Boston. Fucking horrible.
I remember, when 9/11 went down, my reaction was, “Well, I’ve had it with humanity.”
But I was wrong. I don’t know what’s going to be revealed to be behind all of this mayhem. One human insect or a poisonous mass of broken sociopaths.
But here’s what I DO know. If it’s one person or a HUNDRED people, that number is not even a fraction of a fraction of a fraction of a percent of the population on this planet. You watch the videos of the carnage and there are people running TOWARDS the destruction to help out. (Thanks FAKE Gallery founder and owner Paul Kozlowski for pointing this out to me). This is a giant planet and we’re lucky to live on it but there are prices and penalties incurred for the daily miracle of existence. One of them is, every once in awhile, the wiring of a tiny sliver of the species gets snarled and they’re pointed towards darkness.

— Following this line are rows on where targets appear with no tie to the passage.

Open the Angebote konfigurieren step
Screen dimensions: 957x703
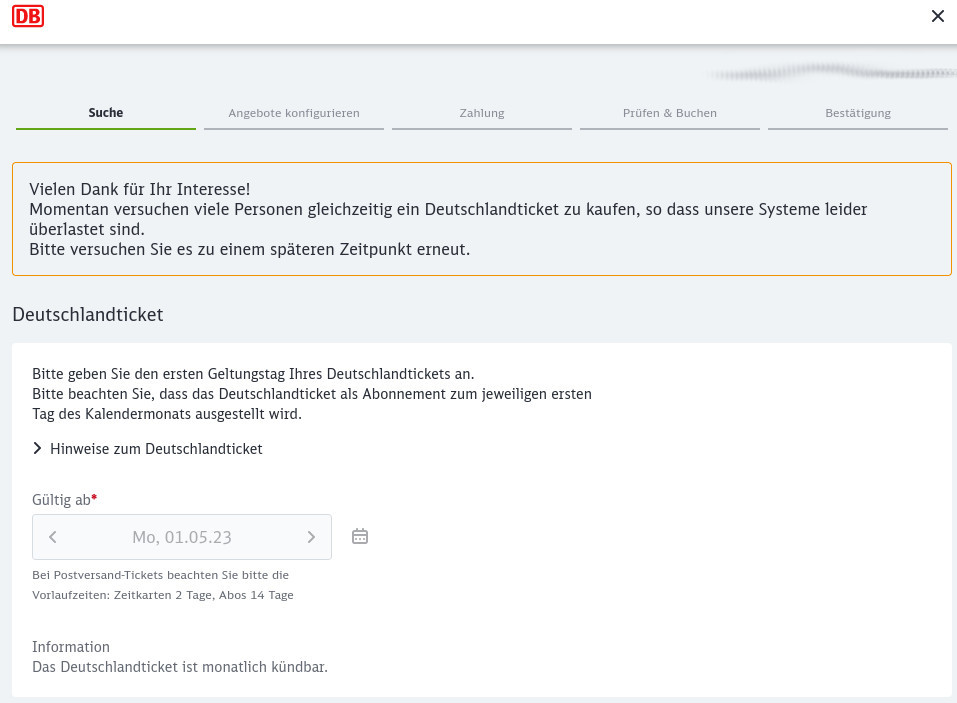point(293,112)
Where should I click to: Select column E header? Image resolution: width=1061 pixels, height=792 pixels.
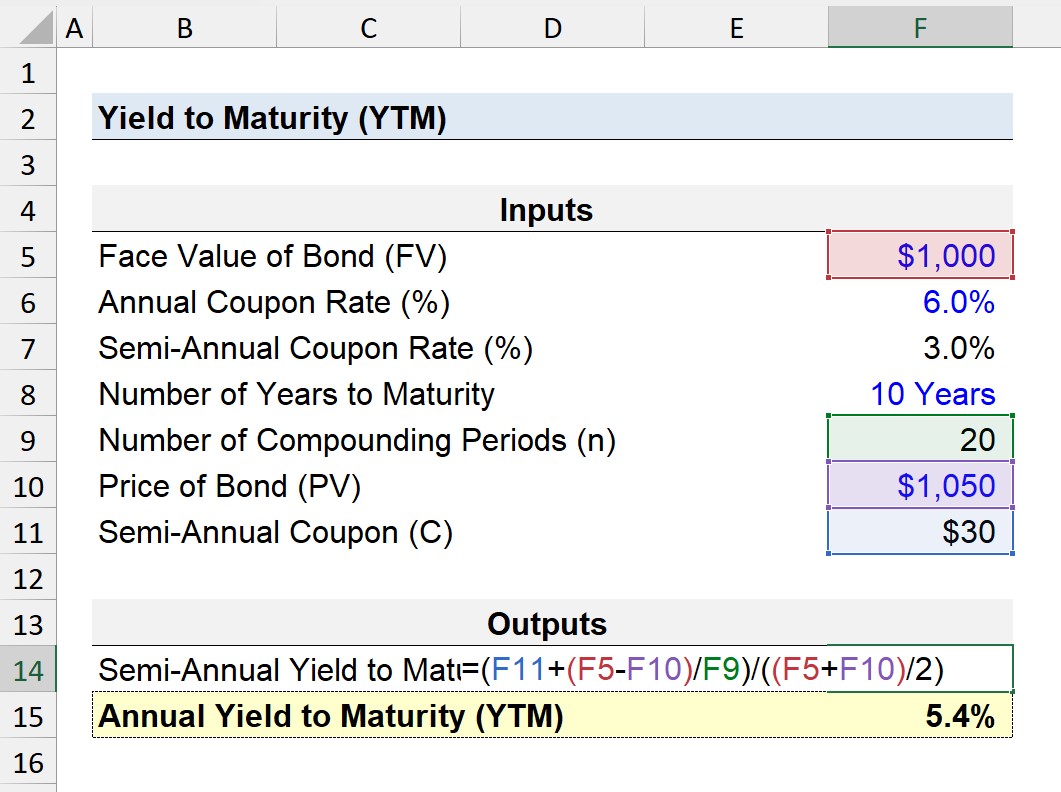click(736, 28)

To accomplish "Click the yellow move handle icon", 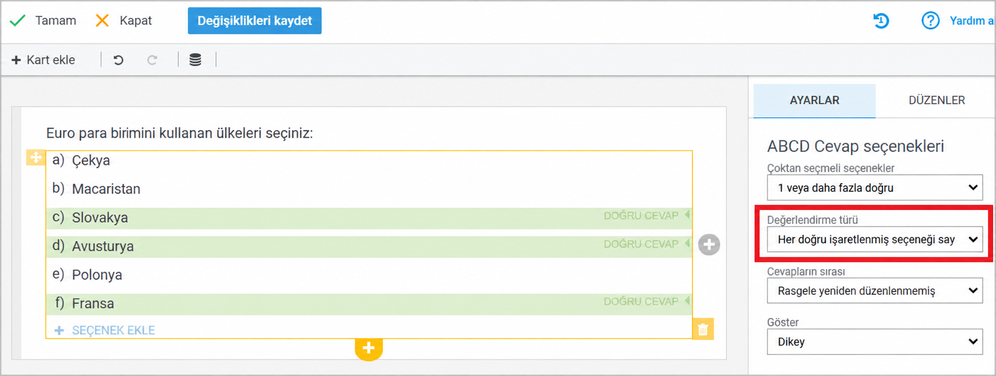I will coord(35,157).
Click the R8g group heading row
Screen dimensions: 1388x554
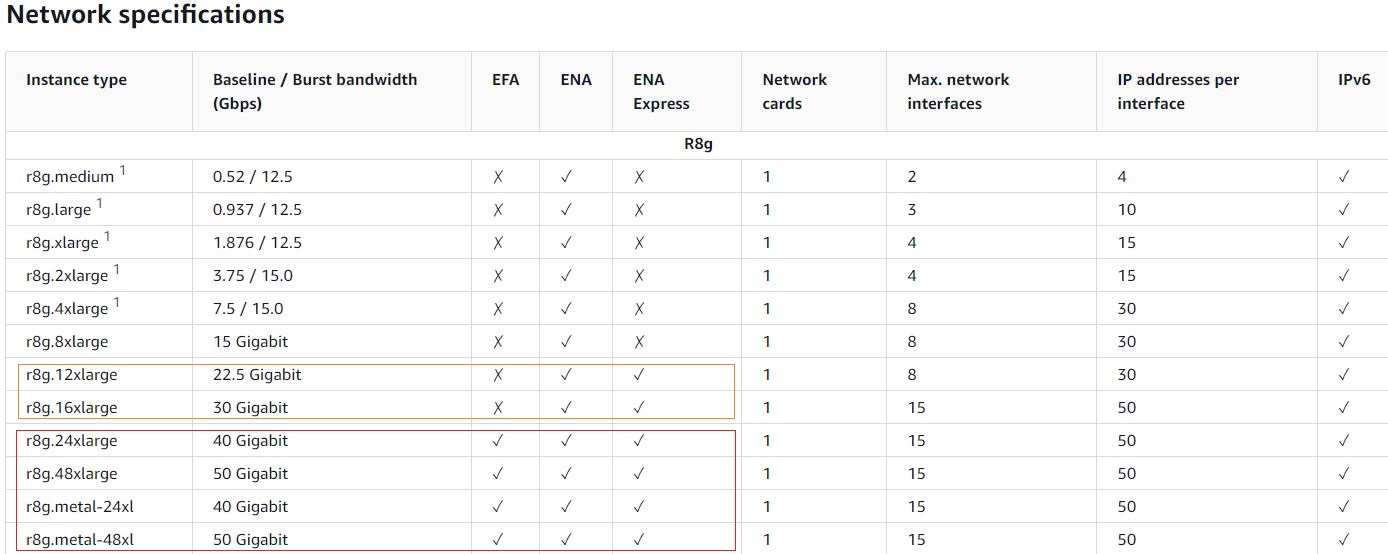tap(697, 145)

But the vast majority stands against that darkness and, like white blood cells attacking a virus, they dilute and weaken and eventually wash away the evil doers and, more importantly, the damage they wreak. This is beyond religion or creed or nation. We would not be here if humanity were inherently evil. We’d have eaten ourselves alive long ago.
So when you spot violence, or bigotry, or intolerance or fear or just garden-variety misogyny, hatred or ignorance, just look it in the eye and think, “The good outnumber you, and we always will.”

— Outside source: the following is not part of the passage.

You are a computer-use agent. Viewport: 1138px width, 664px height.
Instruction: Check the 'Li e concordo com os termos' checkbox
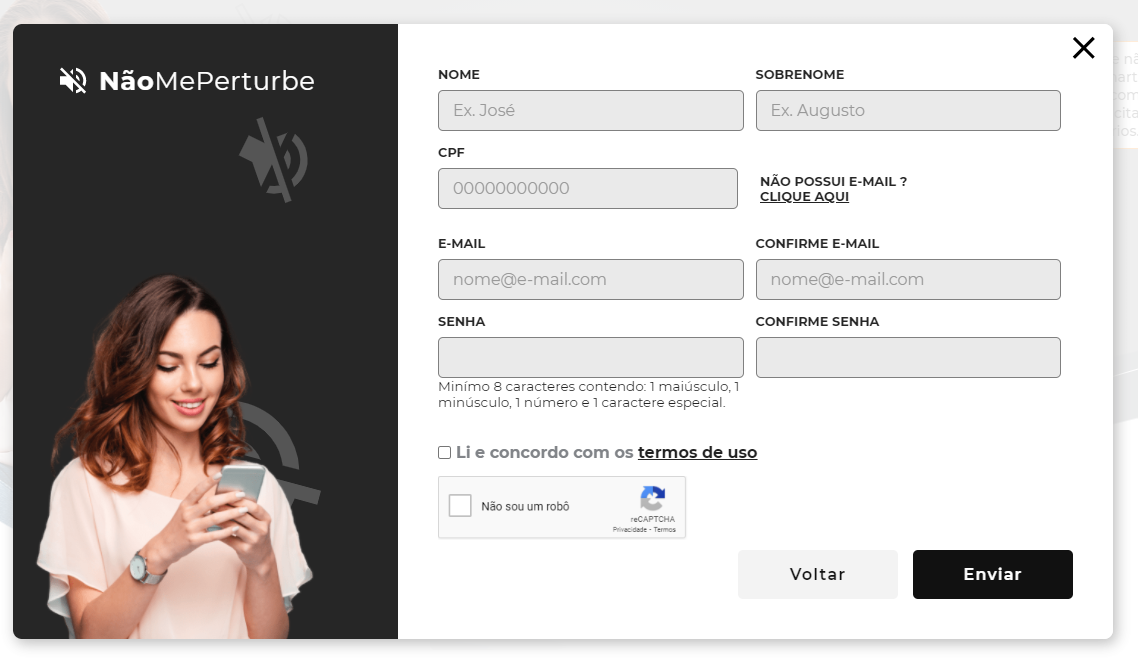[x=444, y=452]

There are always two sorts of ways that these things can go. You’ll see both, always; the question is which is stronger.
First, you have the desire to lash out. The desire for vengeance. The world has been upended, YOUR world has been upended, and you want to make it balanced again. Even if you can’t go back to the way things were, you can “fix the balance” and restore your perception of a just world by punishing the person who did it.
That has a lot to do with the American reaction to 9/11. (Which was and is entirely understandable, and shared by many people around the world.)
The second, though, is what Patton talks about: the people running towards the blast. It’s that desire to stick together and help each other out in dangerous, scary, and difficult circumstances. It’s the desire to prove that you’re better, that you’re stronger, and that you care about your fellow humans. It’s about empathy; about rejecting the attackers’ treatment of lives as objects by showing that you treat other people as people.
That ALSO has a lot to do with the American reaction to 9/11. I don’t think people necessarily understand it as much. Vengeance against the other is easier to grasp than empathy with the members of your community and nation.
Yet I believe that it’s the empathic reaction that is ultimately the most effective. It shows the terrorists that you’re beyond terror. It shows that attacking you will only make you STRONGER. It’s a full and complete repudiation of their treatment of your fellow man as objects.
It is the triumph of the Good, and I believe that that’s where true security comes from.